The leading zero means the number is being interpreted as octal rather than decimal.

Answer 2

Than I change 012 to 0123 and now it is giving output 83?

Because, it's taken as octal base (8), since that numeral have 0 in leading. So, it's corresponding decimal value is 10.

012 :

(2 * 8 ^ 0) + (1 * 8 ^ 1) = 10

0123 :

(3 * 8 ^ 0) + (2 * 8 ^ 1) + (1 * 8 ^ 2) = 83

Answer 3

You are assigning a constant to a variable using an octal representation of an type int constant.
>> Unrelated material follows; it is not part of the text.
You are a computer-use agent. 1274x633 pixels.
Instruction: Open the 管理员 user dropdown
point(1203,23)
So the compiler gets the integer value out of the octal representation 010 by converting it to the decimal representation using this algorithm 0*8^0 + 1+8^1 = 10 and then assign j to 10. Remember when you see a constant starting with 0 it's an integer in octal representation. i.e. 0111 is not 1 hundred and 11 but it's 1*8^0 + 1*8^1 + 1*8^2.

Answer 4

If a number is leading with 0, the number is interpreted as an octal number, not decimal. Octal values are base 8, decimal base 10.

System.out.println(012):
(2 * 8 ^ 0) + (1 * 8 ^ 1) = 10
12 = 2*8^0 + 1*8^1 ---> 10


System.out.println(0123)
(3 * 8 ^ 0) + (2 * 8 ^ 1) + (1 * 8 ^ 2) = 83
123 = 3*8^0 + 2*8^1 + 1*8^2 ---> 83